Alec Kerr

Personal information
- Full name: Alexander Charles Kerr
- Born: 1876 New South Wales, Australia
- Died: 30 April 1953 (aged 76–77) Auckland, New Zealand
- Batting: Right-handed
- Bowling: Slow left-arm orthodox
- Relations: Charlie Kerr (son)

Domestic team information
- 1906/07–1912/13: Auckland

Career statistics
| Competition | First-class |
| Matches | 7 |
| Runs scored | 31 |
| Batting average | 4.42 |
| 100s/50s | 0/0 |
| Top score | 9 |
| Balls bowled | 1,360 |
| Wickets | 19 |
| Bowling average | 25.94 |
| 5 wickets in innings | 0 |
| 10 wickets in match | 0 |
| Best bowling | 4/24 |
| Catches/stumpings | 10/– |
- Source: ESPNcricinfo, 23 November 2025

= Alec Kerr =

New Zealand cricketer (1876–1953)

Alexander Charles Kerr (1876 – 30 April 1953) was a New Zealand cricketer. He came from Australia, where he was a successful cricketer in the Mudgee area.

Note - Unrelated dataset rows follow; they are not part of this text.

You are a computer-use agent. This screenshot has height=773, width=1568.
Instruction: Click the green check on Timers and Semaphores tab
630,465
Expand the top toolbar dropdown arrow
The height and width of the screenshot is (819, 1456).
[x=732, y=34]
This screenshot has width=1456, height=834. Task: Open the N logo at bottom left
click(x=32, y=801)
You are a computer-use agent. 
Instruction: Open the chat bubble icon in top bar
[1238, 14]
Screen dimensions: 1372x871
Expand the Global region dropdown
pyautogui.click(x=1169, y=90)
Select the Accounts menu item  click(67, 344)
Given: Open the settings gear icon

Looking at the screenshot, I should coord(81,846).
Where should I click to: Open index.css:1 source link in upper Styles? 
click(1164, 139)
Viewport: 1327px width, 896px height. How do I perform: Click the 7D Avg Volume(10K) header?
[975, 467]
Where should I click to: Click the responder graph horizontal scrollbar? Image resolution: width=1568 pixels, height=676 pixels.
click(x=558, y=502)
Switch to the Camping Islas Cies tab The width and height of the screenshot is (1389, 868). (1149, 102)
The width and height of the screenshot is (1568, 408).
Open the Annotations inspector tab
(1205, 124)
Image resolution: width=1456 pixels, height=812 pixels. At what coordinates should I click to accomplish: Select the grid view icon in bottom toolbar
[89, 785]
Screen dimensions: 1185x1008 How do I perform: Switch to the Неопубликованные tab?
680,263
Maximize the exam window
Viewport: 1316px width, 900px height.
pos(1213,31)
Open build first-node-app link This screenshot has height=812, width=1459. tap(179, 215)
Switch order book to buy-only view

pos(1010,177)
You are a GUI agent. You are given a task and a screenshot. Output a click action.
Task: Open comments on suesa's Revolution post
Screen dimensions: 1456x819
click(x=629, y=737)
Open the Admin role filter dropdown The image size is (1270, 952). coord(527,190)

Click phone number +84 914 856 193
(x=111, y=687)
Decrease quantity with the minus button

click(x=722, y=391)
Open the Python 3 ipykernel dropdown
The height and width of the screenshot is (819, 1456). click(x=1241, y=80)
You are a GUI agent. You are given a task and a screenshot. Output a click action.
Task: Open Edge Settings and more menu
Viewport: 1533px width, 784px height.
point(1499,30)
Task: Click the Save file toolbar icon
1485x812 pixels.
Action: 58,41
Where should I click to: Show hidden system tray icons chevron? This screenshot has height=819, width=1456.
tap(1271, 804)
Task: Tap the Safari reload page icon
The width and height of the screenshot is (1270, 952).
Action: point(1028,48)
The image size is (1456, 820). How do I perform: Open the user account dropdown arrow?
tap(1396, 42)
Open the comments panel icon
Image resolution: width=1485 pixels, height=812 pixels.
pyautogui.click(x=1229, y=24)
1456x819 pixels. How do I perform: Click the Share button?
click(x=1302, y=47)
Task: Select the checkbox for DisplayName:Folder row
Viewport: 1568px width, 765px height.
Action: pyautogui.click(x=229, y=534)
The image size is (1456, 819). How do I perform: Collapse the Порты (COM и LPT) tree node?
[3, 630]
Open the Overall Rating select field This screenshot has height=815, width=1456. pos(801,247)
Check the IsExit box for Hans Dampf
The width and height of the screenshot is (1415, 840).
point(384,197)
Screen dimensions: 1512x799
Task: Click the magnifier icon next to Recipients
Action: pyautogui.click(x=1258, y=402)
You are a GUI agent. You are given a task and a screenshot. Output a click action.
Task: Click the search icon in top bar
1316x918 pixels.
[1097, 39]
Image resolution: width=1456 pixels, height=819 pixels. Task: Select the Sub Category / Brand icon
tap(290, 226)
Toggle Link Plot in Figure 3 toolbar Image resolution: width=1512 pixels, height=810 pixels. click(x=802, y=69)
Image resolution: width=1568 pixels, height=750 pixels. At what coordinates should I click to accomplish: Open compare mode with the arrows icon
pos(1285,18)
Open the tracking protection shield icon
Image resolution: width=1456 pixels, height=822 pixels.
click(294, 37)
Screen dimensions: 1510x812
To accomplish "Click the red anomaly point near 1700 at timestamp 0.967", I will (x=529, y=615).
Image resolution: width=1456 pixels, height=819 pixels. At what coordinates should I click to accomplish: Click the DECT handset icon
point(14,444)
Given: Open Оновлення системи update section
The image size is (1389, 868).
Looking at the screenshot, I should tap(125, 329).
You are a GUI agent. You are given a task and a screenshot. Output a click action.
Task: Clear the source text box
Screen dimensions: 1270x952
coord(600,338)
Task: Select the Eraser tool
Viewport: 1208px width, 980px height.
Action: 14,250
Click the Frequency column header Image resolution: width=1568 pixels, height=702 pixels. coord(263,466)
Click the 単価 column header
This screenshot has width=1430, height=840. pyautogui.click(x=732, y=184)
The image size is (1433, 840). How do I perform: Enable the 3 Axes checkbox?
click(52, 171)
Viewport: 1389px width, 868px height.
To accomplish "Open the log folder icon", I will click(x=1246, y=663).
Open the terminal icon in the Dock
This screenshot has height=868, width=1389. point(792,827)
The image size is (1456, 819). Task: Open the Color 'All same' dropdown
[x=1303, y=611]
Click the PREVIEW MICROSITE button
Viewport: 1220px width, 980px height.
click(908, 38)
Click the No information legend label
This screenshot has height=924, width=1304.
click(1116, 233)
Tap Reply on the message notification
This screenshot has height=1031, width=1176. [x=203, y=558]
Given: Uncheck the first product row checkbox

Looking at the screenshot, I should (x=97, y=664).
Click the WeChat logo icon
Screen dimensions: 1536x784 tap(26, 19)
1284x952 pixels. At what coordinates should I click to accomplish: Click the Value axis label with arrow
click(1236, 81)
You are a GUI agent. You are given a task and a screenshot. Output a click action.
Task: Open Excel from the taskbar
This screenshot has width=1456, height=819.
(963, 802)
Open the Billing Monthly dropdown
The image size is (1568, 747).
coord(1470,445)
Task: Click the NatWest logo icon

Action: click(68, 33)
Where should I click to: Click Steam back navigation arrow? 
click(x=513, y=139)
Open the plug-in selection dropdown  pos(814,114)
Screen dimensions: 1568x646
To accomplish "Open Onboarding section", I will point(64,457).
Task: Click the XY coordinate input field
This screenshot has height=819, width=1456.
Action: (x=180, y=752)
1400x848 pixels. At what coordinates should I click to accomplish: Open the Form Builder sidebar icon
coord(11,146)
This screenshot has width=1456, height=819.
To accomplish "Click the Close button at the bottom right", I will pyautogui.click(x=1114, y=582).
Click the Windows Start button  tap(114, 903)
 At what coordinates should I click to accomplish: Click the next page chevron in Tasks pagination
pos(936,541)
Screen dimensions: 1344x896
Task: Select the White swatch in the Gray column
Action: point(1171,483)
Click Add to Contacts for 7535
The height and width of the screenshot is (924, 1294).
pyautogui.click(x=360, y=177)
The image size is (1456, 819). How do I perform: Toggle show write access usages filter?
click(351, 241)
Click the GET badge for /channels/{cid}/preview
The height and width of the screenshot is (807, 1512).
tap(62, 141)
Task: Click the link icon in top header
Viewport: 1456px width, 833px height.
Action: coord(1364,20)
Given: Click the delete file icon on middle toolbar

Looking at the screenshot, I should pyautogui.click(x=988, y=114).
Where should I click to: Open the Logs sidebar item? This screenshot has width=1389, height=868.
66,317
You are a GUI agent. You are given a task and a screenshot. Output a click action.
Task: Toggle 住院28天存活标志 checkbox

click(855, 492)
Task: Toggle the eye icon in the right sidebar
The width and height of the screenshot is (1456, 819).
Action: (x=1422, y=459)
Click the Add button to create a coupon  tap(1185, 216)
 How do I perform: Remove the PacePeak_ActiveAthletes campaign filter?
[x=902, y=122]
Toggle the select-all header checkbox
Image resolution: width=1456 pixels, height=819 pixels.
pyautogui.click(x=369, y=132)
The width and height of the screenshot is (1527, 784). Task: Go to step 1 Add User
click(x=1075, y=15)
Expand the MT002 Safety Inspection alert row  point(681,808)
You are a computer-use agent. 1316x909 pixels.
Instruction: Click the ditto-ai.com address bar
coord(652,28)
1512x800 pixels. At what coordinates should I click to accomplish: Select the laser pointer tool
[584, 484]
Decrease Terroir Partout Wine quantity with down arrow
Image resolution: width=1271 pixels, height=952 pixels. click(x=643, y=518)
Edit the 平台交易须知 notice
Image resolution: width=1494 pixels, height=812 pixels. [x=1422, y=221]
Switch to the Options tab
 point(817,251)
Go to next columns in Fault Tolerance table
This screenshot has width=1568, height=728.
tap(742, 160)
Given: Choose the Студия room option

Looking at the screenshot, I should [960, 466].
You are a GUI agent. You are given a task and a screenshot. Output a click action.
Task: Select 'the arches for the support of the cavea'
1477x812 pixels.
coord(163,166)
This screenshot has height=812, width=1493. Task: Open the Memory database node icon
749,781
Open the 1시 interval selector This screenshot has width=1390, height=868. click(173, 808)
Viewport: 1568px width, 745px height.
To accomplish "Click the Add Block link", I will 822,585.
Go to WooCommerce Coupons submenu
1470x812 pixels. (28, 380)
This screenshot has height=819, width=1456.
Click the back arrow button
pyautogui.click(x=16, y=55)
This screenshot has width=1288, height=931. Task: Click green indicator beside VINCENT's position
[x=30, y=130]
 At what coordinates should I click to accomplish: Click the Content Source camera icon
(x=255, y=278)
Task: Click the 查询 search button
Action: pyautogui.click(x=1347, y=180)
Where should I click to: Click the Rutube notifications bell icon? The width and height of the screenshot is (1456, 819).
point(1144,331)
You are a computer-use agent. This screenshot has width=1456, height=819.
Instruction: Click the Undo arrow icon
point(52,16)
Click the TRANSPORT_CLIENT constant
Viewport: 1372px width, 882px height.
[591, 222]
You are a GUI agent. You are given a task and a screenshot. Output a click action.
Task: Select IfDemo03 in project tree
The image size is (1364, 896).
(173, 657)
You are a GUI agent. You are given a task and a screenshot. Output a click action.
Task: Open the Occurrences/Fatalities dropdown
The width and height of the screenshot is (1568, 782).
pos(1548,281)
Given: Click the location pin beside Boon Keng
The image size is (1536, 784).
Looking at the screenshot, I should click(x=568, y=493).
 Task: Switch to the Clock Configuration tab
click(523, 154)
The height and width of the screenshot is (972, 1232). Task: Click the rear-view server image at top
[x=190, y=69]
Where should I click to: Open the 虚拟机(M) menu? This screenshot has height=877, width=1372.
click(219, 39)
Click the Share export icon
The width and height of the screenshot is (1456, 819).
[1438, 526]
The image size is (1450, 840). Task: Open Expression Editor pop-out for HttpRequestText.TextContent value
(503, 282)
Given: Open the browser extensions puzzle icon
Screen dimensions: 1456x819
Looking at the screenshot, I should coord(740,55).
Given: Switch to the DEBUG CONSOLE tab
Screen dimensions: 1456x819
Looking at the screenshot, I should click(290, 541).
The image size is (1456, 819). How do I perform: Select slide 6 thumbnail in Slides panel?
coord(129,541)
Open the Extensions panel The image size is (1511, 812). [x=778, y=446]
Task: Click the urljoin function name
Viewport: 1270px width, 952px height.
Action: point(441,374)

Kerr was a medium-pace left-arm spin bowler. He played seven first-class matches for Auckland between 1906 and 1913, including the first match played for the Plunket Shield, when he helped Auckland win the shield. His best bowling figures for Auckland were 4 for 24 when Auckland defeated Otago in the 1907–08 season. His son, Charlie, played first-class cricket for Auckland in the 1940s.